▸ PASSAGE GIVEN

- Tampa Palms Location within the state of Florida
- Coordinates: 28°5′30″N 82°22′57″W﻿ / ﻿28.09167°N 82.38250°W
- Country: United States
- State: Florida
- County: Hillsborough
- City: Tampa

Population (2010)
- • Total: 13,515
- Time zone: UTC-5 (Eastern (EST))
- • Summer (DST): UTC-4 (EDT)
- ZIP codes: 33613, 33617, 33637, and 33647

= Tampa Palms =

Tampa Palms is a neighborhood within the New Tampa district of the city of Tampa, Florida. As of the 2010 census the neighborhood had a population of 13,515. The ZIP Codes serving the neighborhood are 33613, 33617, 33637, and 33647.

==Description==
Tampa Palms is a mixed-use planned community north of University of South Florida along the Bruce B Downs corridor. Tampa Palms has homes, shops, offices, churches, recreational facilities, schools, and restaurants. Designed by engineers Post, Buckley, Schuh & Jernigan, Tampa Palms has been awarded the Aurora Award by the Southeast Homebuilders Association and was named "the top master planned community in the US for 1987" by the National Association of Homebuilders.

▸ GOAL 1
According to the Tampa Palms article, which organization named the community "the top master planned community in the US for 1987"?
▸ GOAL 2
Write out the part of the Tampa Palms article that begins at the words "- ZIP codes: 33613, 33617, 33637, and" and stops after "33637, and 33647.".

▸ RECORD LIST
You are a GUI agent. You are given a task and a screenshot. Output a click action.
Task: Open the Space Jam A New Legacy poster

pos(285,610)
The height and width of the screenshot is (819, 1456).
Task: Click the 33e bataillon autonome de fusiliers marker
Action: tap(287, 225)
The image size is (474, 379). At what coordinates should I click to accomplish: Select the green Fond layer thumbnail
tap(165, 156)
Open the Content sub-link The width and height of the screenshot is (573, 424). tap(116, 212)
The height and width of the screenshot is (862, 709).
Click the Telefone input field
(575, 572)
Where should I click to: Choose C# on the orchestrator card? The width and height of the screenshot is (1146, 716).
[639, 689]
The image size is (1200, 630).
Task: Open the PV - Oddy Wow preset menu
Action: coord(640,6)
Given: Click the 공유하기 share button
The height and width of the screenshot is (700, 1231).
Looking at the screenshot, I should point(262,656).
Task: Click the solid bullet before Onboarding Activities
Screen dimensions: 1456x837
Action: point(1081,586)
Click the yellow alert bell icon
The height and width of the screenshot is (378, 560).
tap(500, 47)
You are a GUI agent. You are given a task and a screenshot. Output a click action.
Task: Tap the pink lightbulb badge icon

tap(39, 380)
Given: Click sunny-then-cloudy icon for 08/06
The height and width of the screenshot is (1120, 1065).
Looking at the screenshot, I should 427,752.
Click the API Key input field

▸ EXERCISE RESPONSE 1
The National Association of Homebuilders.

▸ EXERCISE RESPONSE 2
- ZIP codes: 33613, 33617, 33637, and 33647

= Tampa Palms =

Tampa Palms is a neighborhood within the New Tampa district of the city of Tampa, Florida. As of the 2010 census the neighborhood had a population of 13,515. The ZIP Codes serving the neighborhood are 33613, 33617, 33637, and 33647.